L'enjeu d'aujourd'hui, c'est de retrouver pour les citoyennes et les citoyens la structure collective, la région politique forte que les cantons ne sont plus, afin qu'elle joue son rôle propre dans la société, arbitre des choix collectifs et trame du tissu social, économique et culturel. Car si l'Etat cantonal est irrelevant pour les individus dans une société globalisée où il n'y a plus que la communauté locale informelle et l'Etat fédéral, alors c'est le facteur linguistique qui devient déterminant. C'en est alors fini de la Suisse comme mosaïque dont chaque pièce n'est qu'une partie du tout, sans majorité ni minorité. Et "les Romands" achèveront de se construire comme minorité, avec le double mouvement pervers de penser que tout leur est dû par la majorité qu'ils cristallisent par là et, pour celle-ci, que tous les problèmes viennent de la minorité.

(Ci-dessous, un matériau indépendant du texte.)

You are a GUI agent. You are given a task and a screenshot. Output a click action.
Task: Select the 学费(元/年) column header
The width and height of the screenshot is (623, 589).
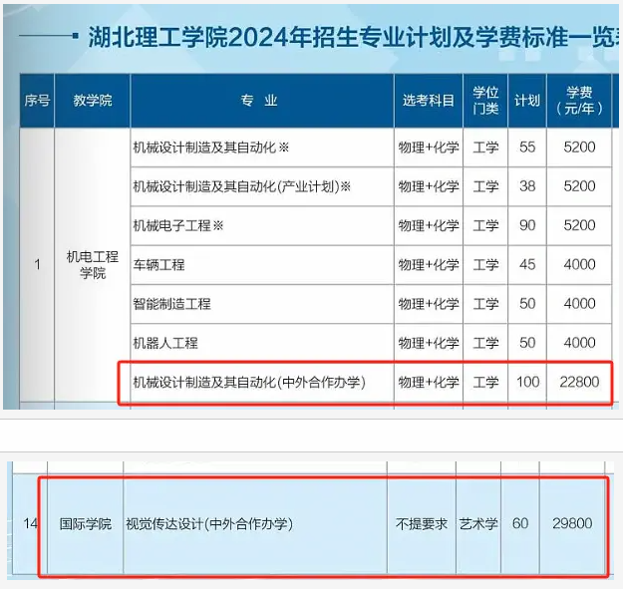579,101
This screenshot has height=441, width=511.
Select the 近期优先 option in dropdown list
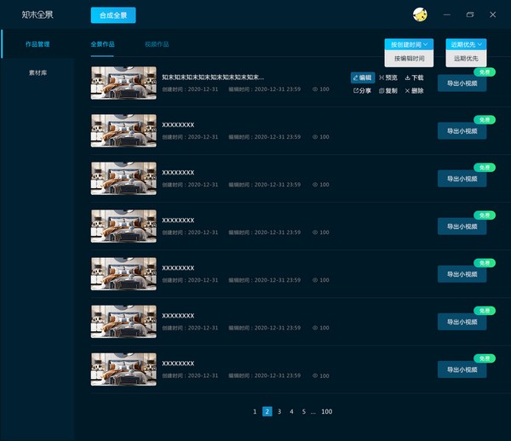click(468, 59)
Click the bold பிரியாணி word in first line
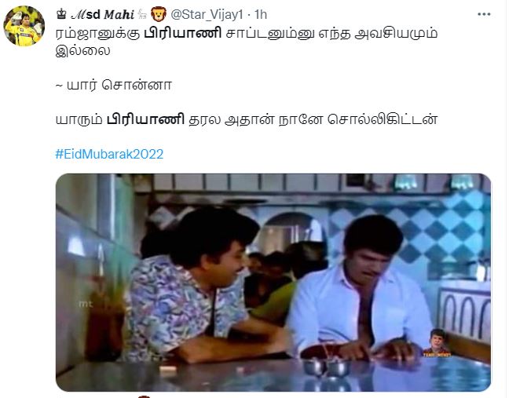 click(x=183, y=34)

Sombre perspective, que tout le monde n'est pas forcé de lire en filigrane des deux initiatives tendant à l'élection d'une assemblée constituante commune à Vaud et Genève en vue de la création d'un canton neuf pour cette région du pays. Le Valais s'y joindra-t-il? Certaines parties du canton de Vaud préféreront-elles se tourner vers une autre région et constituer un nouveau canton avec Berne-Neuchâtel-Fribourg? Il est dans la logique de tout mouvement politique de connaître un développement autonome. On ne peut même exclure que la démarche évolue en sens opposé de celui défendu ici, servant soudain de catalyseur à un mouvement centrifuge romand par constitution d'un seul super-canton. Mais le risque pris est moins grand que le risque subi.

Mon espérance est que Vaud-Genève donne un coup d'arrêt à la régression de ce bout du pays en village d'Astérix - en lui donnant un cadre et une ambition - et le coup d'envoi de la perestroïka dont la Suisse dans son ensemble a besoin. Avec des rapports renouvelés entre des Etats fédérés moins nombreux et mieux ancrés dans le réel et l'Etat fédéral, et un Conseil des Etats transformé en chambre du parlement dans laquelle s'expriment directement les gouvernements des Etats fédérés: une structure démocratique lisible et transparente pour un débat politique réhabilité. Réinventons l'idée suisse afin qu'elle se perpétue dans l'Europe d'aujourd'hui qu'elle a si longtemps préfigurée.